Segment Start: DATA FOR THE TASK

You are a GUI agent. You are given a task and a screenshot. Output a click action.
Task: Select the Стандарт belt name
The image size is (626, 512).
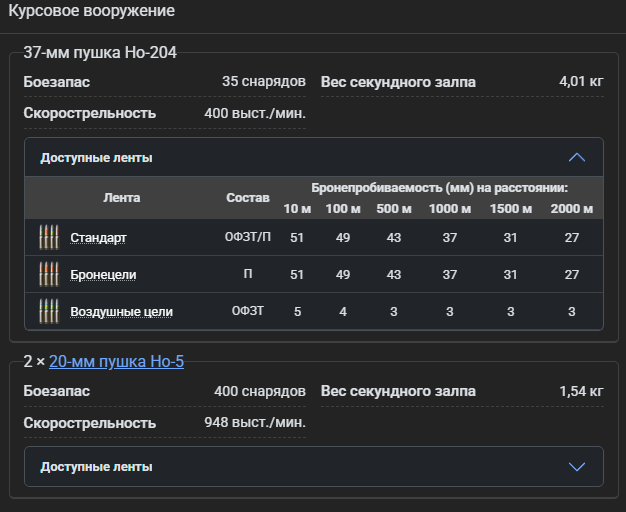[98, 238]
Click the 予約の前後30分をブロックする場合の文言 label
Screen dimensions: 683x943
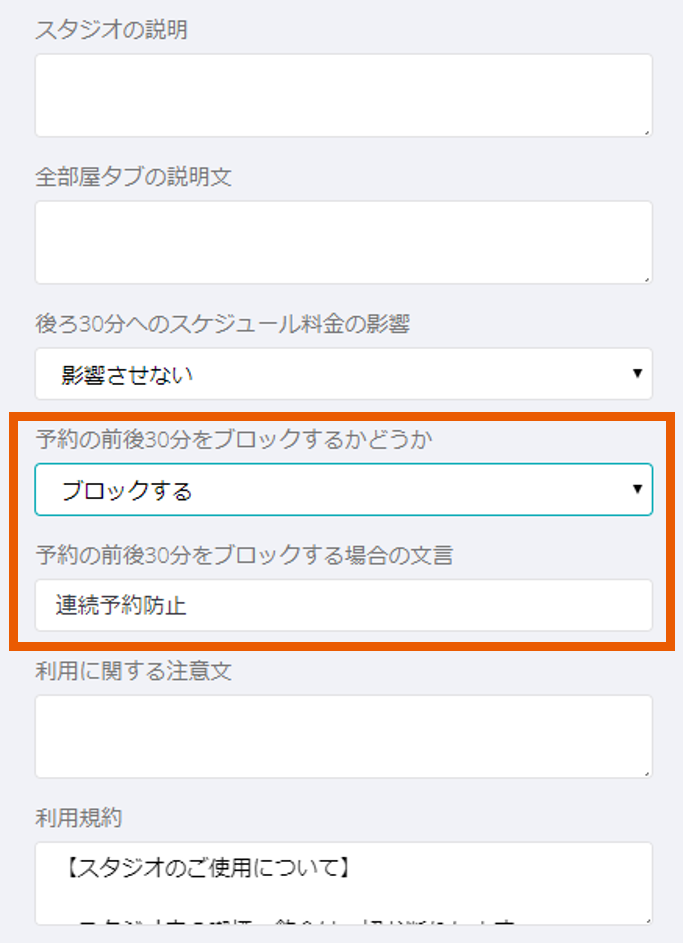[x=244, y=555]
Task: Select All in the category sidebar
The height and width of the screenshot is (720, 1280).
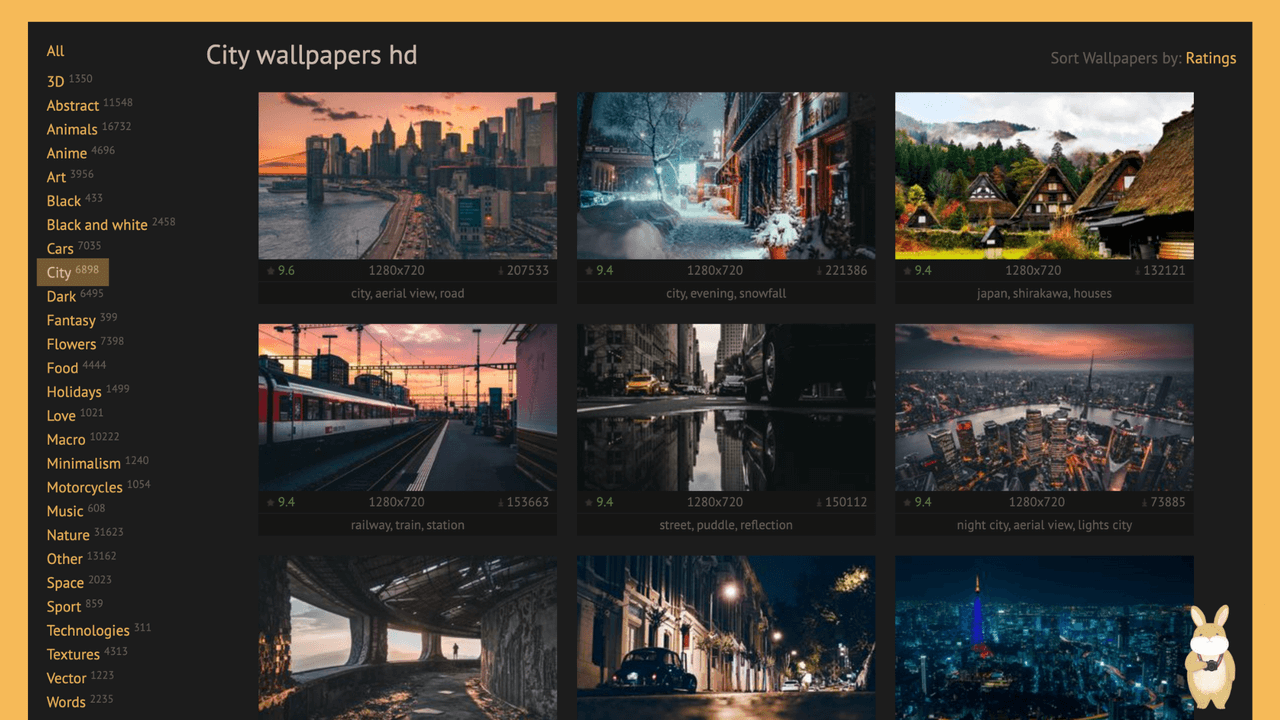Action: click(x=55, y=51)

Segment End: DATA FOR THE TASK

• **EXERCISE**
From the first line to the last, repeat the records exactly. Leave out the pictures.

• **OUTPUT FOR THIS EXERCISE**
You are a GUI agent. You are given a task and a screenshot. Output a click action.
Task: Select the Стандарт belt name
The image size is (626, 512).
[98, 238]
Click the 予約の前後30分をブロックする場合の文言 label
Screen dimensions: 683x943
[x=244, y=555]
Task: Select All in the category sidebar
The height and width of the screenshot is (720, 1280).
Action: click(x=55, y=51)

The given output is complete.